DIRECTIONS
**A)** In the article below on Turkmenistan's presidential inauguration, what book did the new president kiss during the ceremony?
**B)** Continue the article below about Turkmenistan's new president from its last sentence.

SUPPLIED TEXT
= = = = =

Power has changed hands for the first time in two decades in the authoritarian energy-rich state of Turkmenistan after a new president was sworn in, raising hopes of a break with the country's reclusive past.
High-level international delegations flocked to see Gurbanguly Berdymukhamedov, a 49-year-old former dentist, take the presidential oath in the capital, Ashgabat.
The strategic importance of the event was underscored by the presence of Russian Prime Minister Mikhail Fradkov and US Assistant Secretary of State Richard Boucher as well as senior delegations from Iran and China at the ceremony. Mr Berdymukhamedov may be a complete unknown but his every word was noted.
Turkmenistan is estimated to sit on the world's fifth largest reserves of natural gas and governments are curious to know whether the new president will carry on where his predecessor - the controversial President Saparmurat Niyazov, who died in December - left off.
Mr Berdymukhamedov, who used to tend to the late leader's teeth, sent mixed messages at his colourful inauguration. Though he pledged that his country of five million would begin to open up to the outside world, he kissed a copy of the late leader's work, a two-volume book called the Ruhnama. The book was Niyazov's own version of Mao Tse-tung's Little Red Book.

= = = = =

DATASET CONTENT
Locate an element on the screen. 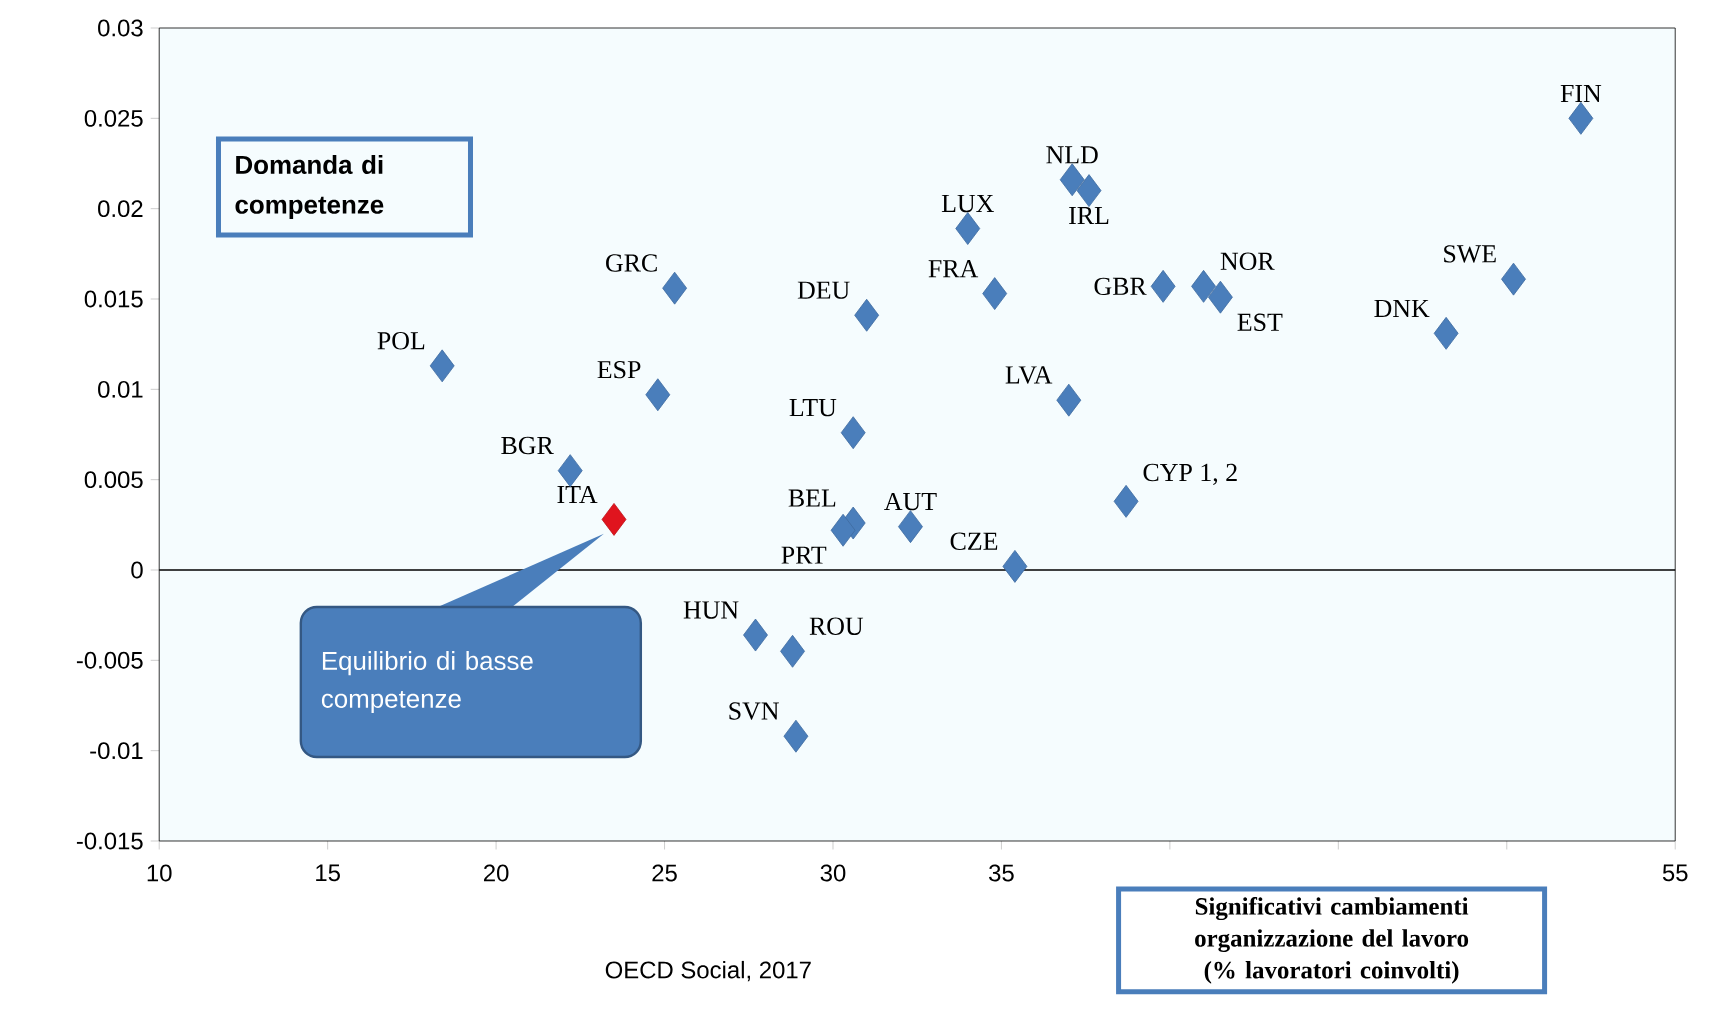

= = = = =

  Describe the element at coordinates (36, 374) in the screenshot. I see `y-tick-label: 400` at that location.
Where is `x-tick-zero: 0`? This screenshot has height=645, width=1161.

= = = = =

SOLVED TASKS
**A)** He kissed a copy of the Ruhnama, the late leader's two-volume book.

**B)**
Mr Berdymukhamedov symbolically held it up to his forehead for a few seconds after kissing its cover. "What the Great Saparmurat Turkmenbashi did to improve social conditions... will be continued," he said, then he promised to dedicate himself to the late leader's legacy.
It is a legacy that human rights groups would prefer the new president left behind. Niyazov, or "The Great Turkmenbashi" as he liked to be known, ruled the former Soviet republic for 21 years fostering a cult of personality around him that saw days of the week and months of the year named after him and some of his relatives.
Before his death of a heart attack in December, his increasingly odd decrees, such as banning long hair, beards and gold teeth, raised laughs around the world. But there was a dark side to his rule that meant that the minutiae of daily life was regimented to a degree that drew parallels with George Orwell's 1984.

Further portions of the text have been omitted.